Bookworms of the World Unite! Brain Maintenance Guaranteed

I've always loved books.  Maybe that's why I'm a writer.  But I couldn't wait to get home from anywhere out and dive back into my book.

Now studies are showing that bookworms may hold on to their memories longer than those who don't read a lot or write or "participate in brain-stimulating activities," according to

“Our study suggests that exercising your brain by taking part in activities such as these across a person’s lifetime, from childhood through old age, is important for brain health in old age,” the Web site quotes study author Robert S. Wilson, PhD, with Rush University Medical Center in Chicago.

With so many Baby Boomers inching up into their 70's, of course, there's a massive interest in brain maintenance.  Whether it's exercise (which has also recently been touted as a way to stay mentally fit), or doing crossword puzzles (though exercise beats this, too), retaining memory is replacing liposuction and Botox as the next most important thing to do.

I can certainly attest to this.  I depend on my 12-year-old son to remind me what I went into the kitchen for. Even scarier, I sometimes have to search for simple words like "fork," and a couple of times, have even said "lemon" when I meant "listen."
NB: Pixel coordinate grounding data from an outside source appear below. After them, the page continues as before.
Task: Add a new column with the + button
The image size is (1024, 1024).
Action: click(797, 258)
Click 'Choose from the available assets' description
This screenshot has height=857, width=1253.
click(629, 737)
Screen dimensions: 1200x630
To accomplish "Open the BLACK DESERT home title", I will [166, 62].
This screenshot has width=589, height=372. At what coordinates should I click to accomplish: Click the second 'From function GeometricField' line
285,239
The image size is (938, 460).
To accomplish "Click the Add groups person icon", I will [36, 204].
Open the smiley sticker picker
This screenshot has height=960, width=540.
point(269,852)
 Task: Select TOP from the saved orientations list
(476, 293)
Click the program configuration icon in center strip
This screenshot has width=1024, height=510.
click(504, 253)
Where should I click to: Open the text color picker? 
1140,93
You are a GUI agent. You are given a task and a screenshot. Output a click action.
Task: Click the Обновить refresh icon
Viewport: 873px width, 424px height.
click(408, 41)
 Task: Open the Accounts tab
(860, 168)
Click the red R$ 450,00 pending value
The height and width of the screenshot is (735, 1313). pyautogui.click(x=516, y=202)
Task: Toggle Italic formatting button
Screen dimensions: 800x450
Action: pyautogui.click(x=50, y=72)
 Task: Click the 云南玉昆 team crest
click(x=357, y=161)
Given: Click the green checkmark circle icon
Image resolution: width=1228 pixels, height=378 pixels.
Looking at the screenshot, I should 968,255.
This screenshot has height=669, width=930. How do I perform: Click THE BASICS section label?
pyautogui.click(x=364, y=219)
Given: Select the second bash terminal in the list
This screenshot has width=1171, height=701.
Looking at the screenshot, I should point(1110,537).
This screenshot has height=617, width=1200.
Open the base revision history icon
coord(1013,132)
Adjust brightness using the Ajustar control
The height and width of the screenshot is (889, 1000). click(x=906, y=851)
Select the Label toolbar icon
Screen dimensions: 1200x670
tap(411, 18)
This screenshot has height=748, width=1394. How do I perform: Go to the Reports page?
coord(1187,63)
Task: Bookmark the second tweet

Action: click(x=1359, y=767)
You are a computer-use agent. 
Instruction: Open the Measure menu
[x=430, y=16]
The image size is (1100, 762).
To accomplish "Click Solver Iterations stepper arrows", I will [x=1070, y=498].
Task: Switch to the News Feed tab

In the study, which measured memory and thinking every year for about six years until participants' death at about age 89, those who had "frequent mental activity" in late life saw the rate of their brains' decline about 32% less than counterparts who did not keep up. And those who had "infrequent activity" saw a 48% decline over people who had average mental activity.

“Based on this, we shouldn’t underestimate the effects of everyday activities, such as reading and writing, on our children, ourselves and our parents or grandparents,” quoted Wilson.